平塚、大磯界隈をe-bikeで鳥撮している高齢者のブログ

2024年6月の読書記録

 晴れた日は鳥見、雨の日は読書(晴鳥雨読)と行きたいところですが、神奈川県民なのですが都知事選が気になって気になって(笑)。弟家族には石丸さんへの投票を託しました!

 と言う事で、5月は前半に堅い本2冊を消化するのに苦しみました💦💦。その後はサクサク読める小説3冊で5冊を読了です。

33) 大磯随想・世界と日本 吉田 茂

34) ダーウィンの進化論 千葉 聡

35) 悪人 上 吉田 修一

36) デルタの羊 塩田 武士

37) 琥珀の夢 上 伊集院 静

 

 「大磯随想・世界と日本」、吉田茂さんが政界を引退されて書かれたエッセイなのかと軽い気持ちで読み始めたのですが、如何に自分が日本の近代史に関して無知であったかを知るにつけ、終戦からアメリカの占領下、僅か6年で日本を独立に導いた時の内閣総理大臣吉田茂が日本の再興に向けて腐心したかを知る本となりました。

 自衛隊日本国憲法のあり方に関しては今も議論され続ける大きな問題ではありますが、敗戦後、一刻も日本の経済を立て直すことを最優先とし、防衛に関してはアメリカの庇護の下、経済復興にフルスイングしたことは間違いではなかったのではと思います。と言う事で、吉田茂著書「日本を決定した百年」と言う文庫本も購入。7月の読書計画の中の一冊です。

 「ダーウィンの呪い」、この本を購入(今年の3月に購入していました)してから読了するまで一体、どれだけの時間を要した事か💦💦。

 進化論、進化は進歩そして適者生存は進歩の結果と曲解されることで生じる様々な社会現象に関して記述されています。(社会ダーウィニズムと言うことばあるそうですね)

 ダーウィンが唱える進化とは時に退化する事で環境に適合する事であり、進化のベクトルに方向性は無いと言っています。

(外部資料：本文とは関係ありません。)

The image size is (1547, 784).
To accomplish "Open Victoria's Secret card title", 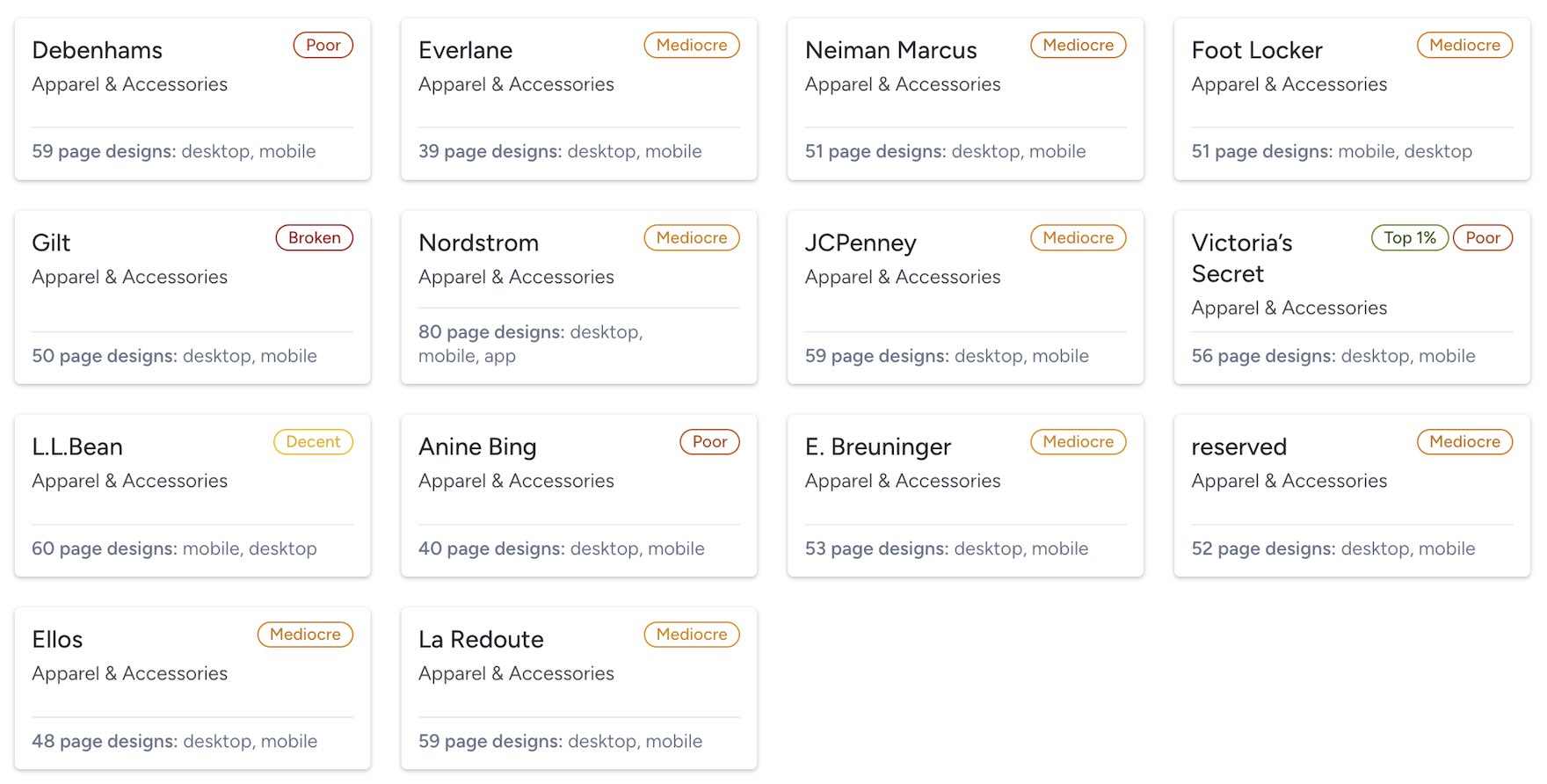I will click(1241, 258).
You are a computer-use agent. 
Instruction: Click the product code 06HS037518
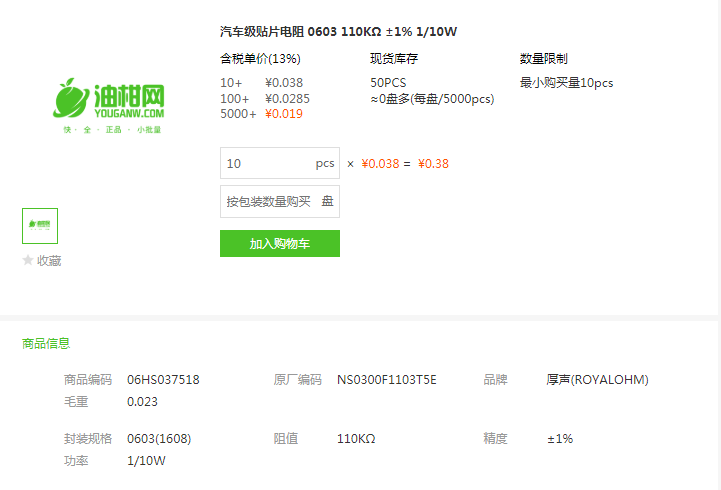pos(163,380)
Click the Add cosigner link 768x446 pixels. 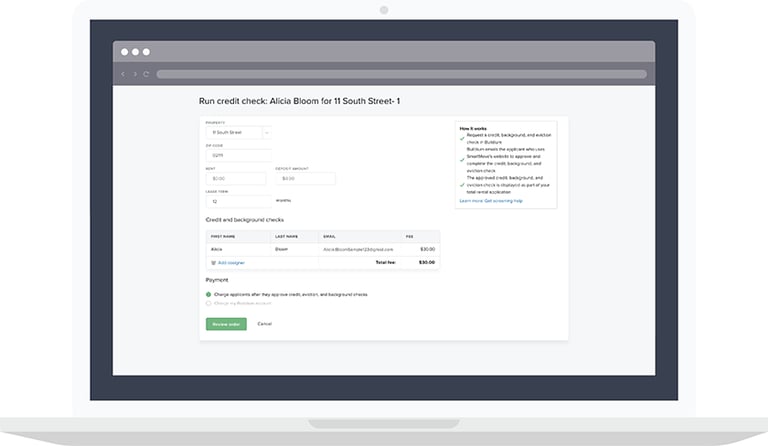coord(231,262)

 しかし、進化のベクトルは進歩であると唱える学者たちが、統計学を駆使(その結果統計と言う学問は大きく発展はしたのですが)し、自分たちの学説に都合の良いデータに仕立て上げる事により、優生学を正当化するようになってしまったと言う事が大きな呪いであると著者は言っています。ヒトラーユダヤ人を大量虐殺すると言う近代における最悪のホロコースト優生学ヒトラーが信奉したからであり、二度とそのような事が起きないよう人類はその事を心に刻んだやに見えますが・・・・。

 現在の科学の進歩により遺伝子レベルで生まれてくる子供に重篤な疾患がないかを検査すること、さらには遺伝子操作によって重篤な疾病を引きおこす遺伝子を取り除こうと言う試みは、優勢思想では無いかと著者は警鐘を鳴らしています。

 あらゆる生物が進化するプロセスはとても複雑で、全てが解明されていません。遺伝子レベルで重篤な疾病を抱えたまま生まれる子供も、進化のプロセスの途上にいるとしたら科学の力によって我々が進化を途絶えさせてしまうことではないかと著者は言っているように思います。

 堅い本2冊を読了するためにヒーヒー言いながら読書に時間を費やしたので(笑)、その後はサクッと読めそうな本を3冊。

 「悪人 上」、吉田修一と言う作家の本を読んだことが無くタイトルにも惹かれて図書館で借りてきました。下巻をこれから読むので感想はまた変わるのかもしれませんが、一気に物語に引き込まれます。現代のようにマッチングアプリの無い時代ではありますが、出会い系で知り合った土木作業員の若者が、専門学校を出たばかりの二十歳そこそこの女性銀行員を殺害してしまう。殺害された女性銀行員、実は今でいうパパ活をしていることが表沙汰になり、被害者なのに理容院を営む両親は娘を失ったにもかかわらず、世間から大バッシングを受けることに。土木作業員、祐一は逃避行を続けながら、またも出会い系を利用して光代と出会います。光代は祐一が殺人を犯したことを承知の上で二人で逃げるのですが・・・・。ドロドロの人間模様などと言う言葉で括って良いものでは無いのでしょうが、心揺さぶられる作品です。

 「デルタの羊」、この作品はアニメたーたちの世界が描かれています。アニメ好きな方には作り手たちの世界が描かれており興味深く読めるのかもしれません。高齢者のオジサンにはちょっと、ヒットしませんでした💦💦。

 「琥珀の夢 上」、サントリー創始者である鳥井新治郎の半生が書かれた本です。伊集院静さんの著書を一冊も読んだこともなく、企業ものの大好きな私としては、新治郎が生きていた明治と言う時代の力強さも伝わり、とてもワクワクしながら楽しめた本です。本日、早速下巻も借りてきましたので続きを読むのが楽しみです。そして、またも触手が伸びて、山口瞳開高健の作家が書いた「幻のサントリーの社史」と言われた「やってみなはれ みとくんなはれ」をアマゾンでポチっとしちゃいました。